We have traveled through Poland, Slovakia, Hungary, Romania, Bulgaria, Georgia, Armenia, Iran, Emirates, Oman, India, Vietnam, Laos, Cambodia, Thailand, Malaysia, Singapore and Indonesia. As a bicycle traveler, less as a tourist.

Thinking of you and your blessing

And just now is such a time, when I rather discouraged roll along the streets and the benefits of religion so slowly believe to understand, but the nonsense of religion and its effects myself experience, I think of you and your blessing, when I said goodbye to you in the hallway in the spring of 2022.
Everywhere we also met dissatisfied, unhappy, sad people on our journey.
Preferably then religion is instrumentalized and own citizens are publicly beaten up on the street. Religion is supposed to spread fear. Religion is to secure power. Religion is supposed to justify one’s own existence. We have found shelter in mosques for the nights, we have been driven away from Christian communities. In Hinduism we were invited to lavish meals, Buddhism has long since arrived in lavishness as well.
Buddhist statues in gigantomania. There gigantic mosques are newly erected and several churches are built in a very confined space. But what people urgently need, access to free clean water, solutions to the garbage problem, bans (or at least more education about the dangers) of alcohol and cigarettes, better and more roads or an expansion of rail transport to transport the necessary goods more safely for the drivers and residents of the villages as well as more cost-effectively, where is that?

That people have to fish in polluted waters is a disgrace, that women are forced to wear headscarves, that there is no solution for all the civilization garbage, that people have no access to education and medical needs, that people have to prostitute themselves to feed their families, that children live on the streets begging or stealing and so much more. I could go on forever. I would have loved to see something different. Something where these institutions religion get more together, show that they are there, care, stand up against all the injustice.

The young people

Yes, there is that too, fortunately, but honestly, far too little, only sporadically. But there is another that not only gives me hope, but also gives me confidence in people: young people.
These young people who cut off the old braids, who ride bicycles together, men and women, in Iran (there, especially in Tehran, riding bicycles is forbidden for women), young men and women in India, who talk about the understanding of democracy, think about the environment, get involved in waste disposal projects. The young people, e.g. in Cambodia, who are active in the field of art, who organize themselves and “cut off” old braids, the old cruel history and look into the future, think about the future and act actively with all their power.

I would still have a lot to write about them and I am so glad and grateful that they exist, that they are active, that they are shaping the future.
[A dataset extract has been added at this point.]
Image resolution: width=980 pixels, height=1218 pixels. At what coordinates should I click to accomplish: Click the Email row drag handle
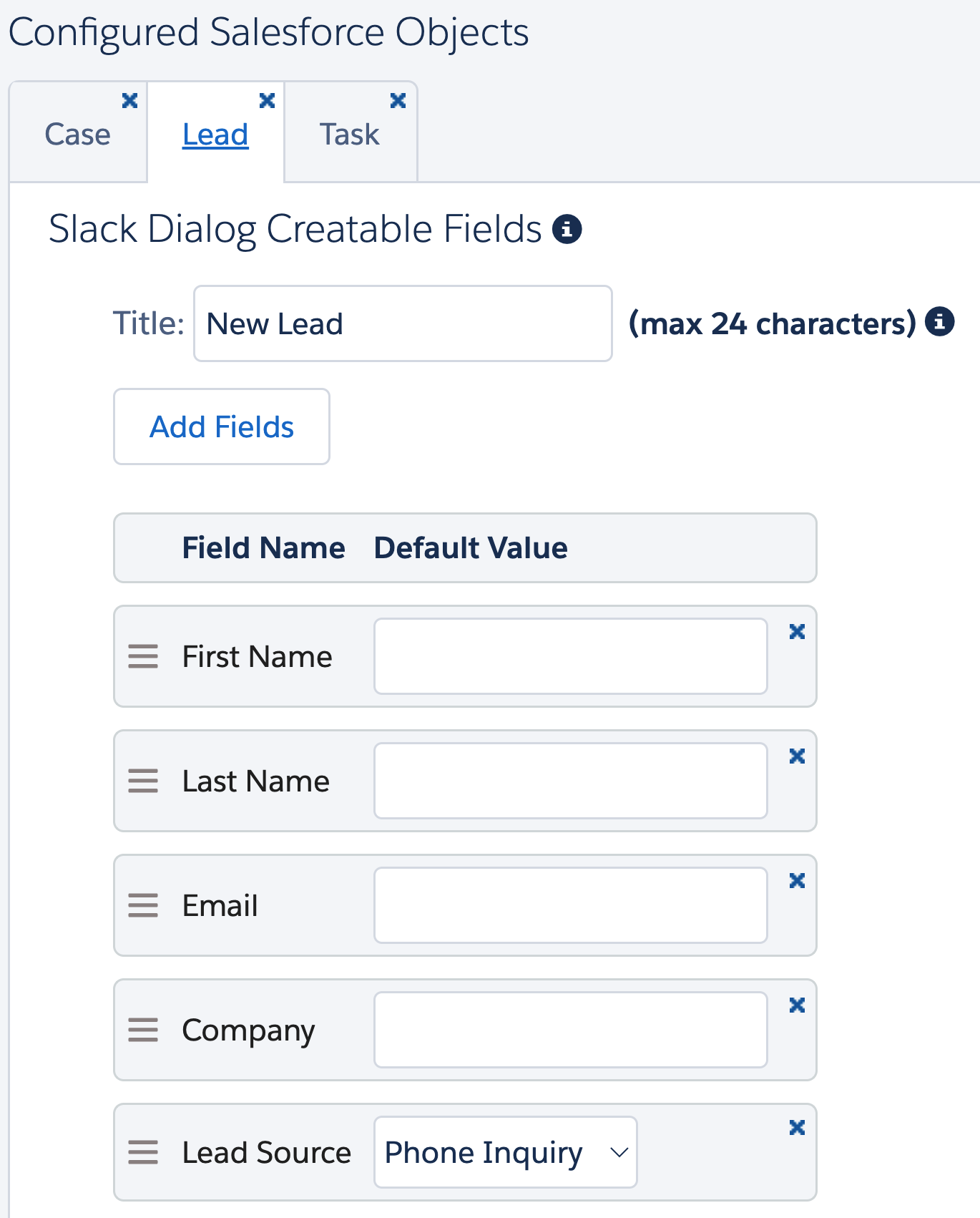(143, 905)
Why am I writing all this to you?

Well, because I can, because we are experiencing it, and because I feel it cannot be said often enough. Young people are the future. We had our chance. Let’s support them. Also in Germany and also in Berlin.
I think we should support them all, without resentment, and even if sometimes we might not agree, we should support them everywhere in the world with all our possibilities. Invite them to talk to us, ask us to actively support them in this or that.

We owe this to them, I think. Because a lot of what I see on our journey is getting in their way more. The old, the greedy, the power-obsessed, the ones who are afraid of being held up a mirror and possibly stripped of their power. We must stand in their way.

We will go further, have more experiences and I am looking forward to it. As long as we have the strength for it we will go to them, look at their activities and report about it.